* _EXTRACT PROVIDED_
— start —

Apparently Peter Wadhams feels that Arctic marine methane hydrate decomposition remains a worrisome feedback w.r.t. Arctic Amplification:

http://e360.yale.edu/feature/as_arctic_ocean_ice_disappears_global_climate_impacts_intensify_wadhams/3037/


Extract: "But the most worrisome feedback, which could lead to catastrophic effects in the near future, involves the release of seabed methane — a potent greenhouse gas — from the continental shelves of the Arctic Ocean.

 The Arctic Ocean is unusual in that, while its abyssal depths are great (13,000 feet or more), it is surrounded by wide continental shelf seas only 150 to 300 feet deep. Most of these — the East Siberian, Kara, Laptev, and Barents seas — lie to the north of Siberia. Until this century, most of these Arctic continental shelves were covered with sea ice even in summer, and this prevented the water temperature from rising above 32 degrees F. During the last decade, however, the summer sea ice has retreated from the shelves, allowing the water to warm up into the high 30s. The warmer water, extending to the seabed, thaws the offshore permafrost that has been in place since the last Ice Age. Underneath it is a thick layer of sediment containing large amounts of methane in the form of solid methane hydrates; these have a cage-like crystal structure in which methane molecules are surrounded by ice.

— end —

* _DIRECTIVE_
Can you write the next part of the passage on Arctic seabed methane, picking up after its final sentence?

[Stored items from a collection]
— start —

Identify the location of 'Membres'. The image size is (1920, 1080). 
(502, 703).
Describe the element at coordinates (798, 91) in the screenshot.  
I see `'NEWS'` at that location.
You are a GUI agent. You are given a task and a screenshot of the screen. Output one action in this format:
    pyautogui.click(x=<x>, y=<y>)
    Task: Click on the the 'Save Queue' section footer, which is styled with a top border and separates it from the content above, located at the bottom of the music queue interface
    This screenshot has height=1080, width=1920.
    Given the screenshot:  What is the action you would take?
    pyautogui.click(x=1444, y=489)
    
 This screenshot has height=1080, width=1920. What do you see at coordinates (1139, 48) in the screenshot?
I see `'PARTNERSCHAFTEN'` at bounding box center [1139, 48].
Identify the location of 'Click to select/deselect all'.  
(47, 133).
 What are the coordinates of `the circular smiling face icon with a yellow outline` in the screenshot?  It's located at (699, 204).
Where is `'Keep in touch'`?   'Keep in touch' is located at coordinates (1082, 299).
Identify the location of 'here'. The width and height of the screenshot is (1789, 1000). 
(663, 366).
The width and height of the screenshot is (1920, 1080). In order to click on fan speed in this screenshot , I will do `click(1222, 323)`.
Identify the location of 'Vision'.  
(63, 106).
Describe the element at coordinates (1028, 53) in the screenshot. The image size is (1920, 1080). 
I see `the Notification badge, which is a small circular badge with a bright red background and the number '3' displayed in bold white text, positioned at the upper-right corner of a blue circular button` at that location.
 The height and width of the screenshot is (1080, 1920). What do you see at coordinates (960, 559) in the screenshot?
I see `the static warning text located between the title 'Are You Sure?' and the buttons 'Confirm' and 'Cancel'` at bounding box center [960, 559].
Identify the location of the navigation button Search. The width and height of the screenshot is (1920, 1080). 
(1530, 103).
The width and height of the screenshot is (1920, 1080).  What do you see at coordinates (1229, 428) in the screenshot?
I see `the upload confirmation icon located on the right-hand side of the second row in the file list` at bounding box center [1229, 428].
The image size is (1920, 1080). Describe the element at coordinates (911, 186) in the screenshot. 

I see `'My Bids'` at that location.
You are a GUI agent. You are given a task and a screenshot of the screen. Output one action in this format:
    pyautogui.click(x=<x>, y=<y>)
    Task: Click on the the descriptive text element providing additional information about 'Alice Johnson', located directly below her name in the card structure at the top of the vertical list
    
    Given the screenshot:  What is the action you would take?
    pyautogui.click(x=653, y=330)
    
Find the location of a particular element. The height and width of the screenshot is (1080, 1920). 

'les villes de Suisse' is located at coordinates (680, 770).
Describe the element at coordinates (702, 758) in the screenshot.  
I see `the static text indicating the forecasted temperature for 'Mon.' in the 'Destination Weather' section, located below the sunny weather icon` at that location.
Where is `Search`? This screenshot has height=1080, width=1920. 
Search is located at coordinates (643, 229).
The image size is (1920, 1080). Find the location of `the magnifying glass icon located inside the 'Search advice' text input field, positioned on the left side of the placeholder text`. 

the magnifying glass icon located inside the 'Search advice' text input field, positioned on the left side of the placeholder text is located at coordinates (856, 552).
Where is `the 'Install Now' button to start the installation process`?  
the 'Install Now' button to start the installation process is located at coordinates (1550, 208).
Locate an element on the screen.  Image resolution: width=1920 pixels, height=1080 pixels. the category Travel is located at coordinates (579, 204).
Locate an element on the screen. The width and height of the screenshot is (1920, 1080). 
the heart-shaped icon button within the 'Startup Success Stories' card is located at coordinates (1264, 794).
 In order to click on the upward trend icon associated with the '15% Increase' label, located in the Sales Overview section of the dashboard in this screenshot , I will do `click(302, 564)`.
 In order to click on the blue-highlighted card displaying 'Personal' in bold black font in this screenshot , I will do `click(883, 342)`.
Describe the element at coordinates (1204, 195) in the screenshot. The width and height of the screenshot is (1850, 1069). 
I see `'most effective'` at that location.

— end —

* _RESULT OF THIS EXERCISE_
 The release of the overlying pressure allows the hydrates to disintegrate and turn into gaseous methane, which bubbles up through the water column in intense plumes and is released to the atmosphere. This release is already causing global methane levels to rise after being flat through the early years of this century. The fear is that a larger portion of the methane will be released from the sediments. And although methane only remains in the atmosphere for a decade or so (unlike CO2, which can linger for centuries), it traps heat 23 times more efficiently per molecule than carbon dioxide.

The Russian scientists investigating the offshore plumes (joined recently by German and Swedish expeditions) fear that a pulse of up to 50 gigatons of methane — some 8 percent of the estimated stock in the Arctic sediments — could be released within a very few years, starting soon. If this happened, model studies show that there would be a virtually immediate warming of 1 degree F, with accompanying massive costs to the planet.

 What is the risk of such an outbreak? Many scientists say it is low, although those who regard it as high are the very scientists who have actually done the observational work in the East Siberian Sea. The IPCC ignores this risk, but does go into the likely result of the thawing of permafrost on land, which would itself set off a total methane emission of a similar magnitude, albeit spread over decades."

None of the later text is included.